07 de diciembre de 2022

Cruzar el agua de Luisa Etxenike

Portada de «Cruzar el agua» de Luisa EtxenikeNocturna

«Cruzar el agua». Emigración y duelo en tres historias

Luisa Etxenike presenta un relato poliédrico en el que se muestran tres facciones diferentes del dolor y su reverso. 184 páginas de puro disfrute literario.

Cruzar el agua es la última novela de la donostiarra Luisa Etxenike. Esta autora, que cuenta con numerosas publicaciones, así como obras teatrales, fue galardonada en 2009 con el Premio Euskadi de Literatura por su novela El ángulo ciego y en Francia fue nombrada, en 2007, Caballero de la Orden de las Artes y las Letras.
En este nuevo libro se nos presenta un relato sobre emigración y duelo, que al mismo tiempo son tres historias entretejidas: la de Manuela, la de Irene y la de Juan Camilo. En una población costera, Irene, una diseñadora cuya vida se ha sumido en la oscuridad por culpa de un accidente en el que ha perdido la vista, contrata a Manuela para que se haga cargo de su casa. Manuela es una joven colombiana que acaba de abandonar su país de la mano de su hijo Juan Camilo, quien a sus nueve años ha decidido no volver a pronunciar palabra desde el momento en que puso un pie en su nueva vida.
Cruzar el agua de Luisa Etxenike

noctura / 184 págs.

Cruzar el agua

Luis Etxenike

Tanto el porqué de su silencio como los motivos que empujaron a su madre a abandonar su tierra resultan un misterio que se irá descubriendo conforme se vayan sucediendo las conversaciones entre los protagonistas de este relato, en el que ninguna de las tres voces que lo componen desentona ni genera desinterés.
Y si esto ocurre es gracias al talento —y experiencia— que su autora tiene para, con mucha inteligencia, manejar los vacíos de la historia, logrando en todo momento que se mantenga amena y ligera, algo en absoluto fácil; y lo hace tan bien que te empuja a seguir leyendo sin que apenas te des cuenta. Pero no se confunda la ligereza con la irrelevancia: leer a Luisa es deleitarse con una escritura bellísima, llena de poesía y con un manejo de las palabras y las imágenes que resbala como seda en los sentidos que intervienen en la lectura. No me extrañó, al repasar su biografía, descubrir que también es poeta.
Al enfrentarnos a Cruzar el agua, una historia en la que los personajes han sido perfilados con esmerado cuidado y detalle, empatizar con el dolor que le supone a Irene tener que aprender a convivir con su oscuridad, con su ceguera, es casi inevitable. «Aunque tal vez los ciegos no tienen oscuridad por dentro; quizá la noche solo está para ellos en las cosas y en la gente y en el paisaje de fuera; pero en su interior, en su escondite, sigue siendo de día». Y también es casi inevitable entender a Manuela, esa joven madre emigrante que ya no echa de menos su país porque «la nostalgia es tentación de regreso», y que ya apenas llama a su familia porque «siente que esas llamadas tiran de ella hacia abajo» y ella, como los globos, quiere poder coger más altura.
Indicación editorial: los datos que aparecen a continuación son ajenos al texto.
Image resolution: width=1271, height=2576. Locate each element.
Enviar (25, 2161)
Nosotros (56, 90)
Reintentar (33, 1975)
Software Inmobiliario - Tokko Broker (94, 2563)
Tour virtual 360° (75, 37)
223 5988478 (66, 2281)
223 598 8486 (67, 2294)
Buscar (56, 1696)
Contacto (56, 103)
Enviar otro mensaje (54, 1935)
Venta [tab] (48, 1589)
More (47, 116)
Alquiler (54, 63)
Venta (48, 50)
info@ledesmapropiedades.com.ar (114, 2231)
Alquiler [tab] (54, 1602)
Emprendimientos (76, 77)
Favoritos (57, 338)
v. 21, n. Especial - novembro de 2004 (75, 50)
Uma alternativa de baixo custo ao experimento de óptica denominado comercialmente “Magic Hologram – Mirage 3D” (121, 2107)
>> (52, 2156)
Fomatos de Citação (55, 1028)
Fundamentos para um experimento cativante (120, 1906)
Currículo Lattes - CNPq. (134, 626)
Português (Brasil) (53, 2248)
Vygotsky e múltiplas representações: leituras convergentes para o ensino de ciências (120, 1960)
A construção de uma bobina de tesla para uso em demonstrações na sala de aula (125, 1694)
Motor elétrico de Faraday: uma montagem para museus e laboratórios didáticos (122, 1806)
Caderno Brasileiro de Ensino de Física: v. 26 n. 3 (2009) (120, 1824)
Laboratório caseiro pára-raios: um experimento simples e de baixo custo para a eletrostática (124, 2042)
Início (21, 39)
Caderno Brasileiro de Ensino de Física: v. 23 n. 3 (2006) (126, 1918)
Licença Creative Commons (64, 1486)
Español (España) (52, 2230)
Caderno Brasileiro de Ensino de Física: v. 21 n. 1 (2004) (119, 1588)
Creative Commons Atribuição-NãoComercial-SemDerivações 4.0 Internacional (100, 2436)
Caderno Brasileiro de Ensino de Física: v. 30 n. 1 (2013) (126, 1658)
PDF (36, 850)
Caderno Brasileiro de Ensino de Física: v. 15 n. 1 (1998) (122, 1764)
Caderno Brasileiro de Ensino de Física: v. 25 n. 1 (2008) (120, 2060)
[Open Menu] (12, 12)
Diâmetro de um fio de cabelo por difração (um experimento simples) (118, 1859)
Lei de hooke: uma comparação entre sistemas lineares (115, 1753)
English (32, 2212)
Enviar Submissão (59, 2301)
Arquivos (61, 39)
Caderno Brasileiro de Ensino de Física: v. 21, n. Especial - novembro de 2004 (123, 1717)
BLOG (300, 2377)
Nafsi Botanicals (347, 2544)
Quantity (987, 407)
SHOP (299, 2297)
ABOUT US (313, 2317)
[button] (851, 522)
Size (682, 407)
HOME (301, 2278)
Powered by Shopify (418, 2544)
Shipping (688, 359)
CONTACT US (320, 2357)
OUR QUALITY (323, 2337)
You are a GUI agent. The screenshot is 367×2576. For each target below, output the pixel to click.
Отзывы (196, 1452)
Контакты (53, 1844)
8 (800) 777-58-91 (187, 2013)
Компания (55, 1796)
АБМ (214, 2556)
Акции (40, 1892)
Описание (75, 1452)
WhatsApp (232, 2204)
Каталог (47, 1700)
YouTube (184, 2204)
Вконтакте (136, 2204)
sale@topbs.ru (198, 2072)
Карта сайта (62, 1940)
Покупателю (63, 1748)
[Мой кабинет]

No se confunda la ligereza con la irrelevancia: leer a Luisa es deleitarse con una escritura bellísima

Son además los capítulos cortos (¡gracias!) de Cruzar el agua y la escritura tan alejada de la pompa y el repujado que Luisa ofrece en su novela los ingredientes que favorecen esa inercia y ligereza en la narración ya mencionadas. Si algo no tiene que resultar un libro, en mi opinión, es una carga —que para eso ya tenemos la propia vida—, y este me ha gustado especialmente por la curiosidad que me generaba descubrir con qué otro símil, con qué otra imagen preciosísima me iba a sorprender su autora en la siguiente línea: voces «como rotuladores de pizarra que ya se están acabando y casi no pintan», rostros resignados «como cañas caídas después de que les hayan pasado el machete» o el vacío de la oscuridad que llenan las palabras «como los muebles repetidos en una tienda». 184 páginas de puro disfrute literario.
Lo que he encontrado entre las páginas de Cruzar el agua me ha sorprendido mucho, lo he disfrutado y también me ha recordado algo que yo ya sabía, pero que a veces no está de más recordar: que si las joyas siempre se guardan en cofres pequeños, en el caso de los libros a veces se esconden en el catálogo de pequeñas editoriales.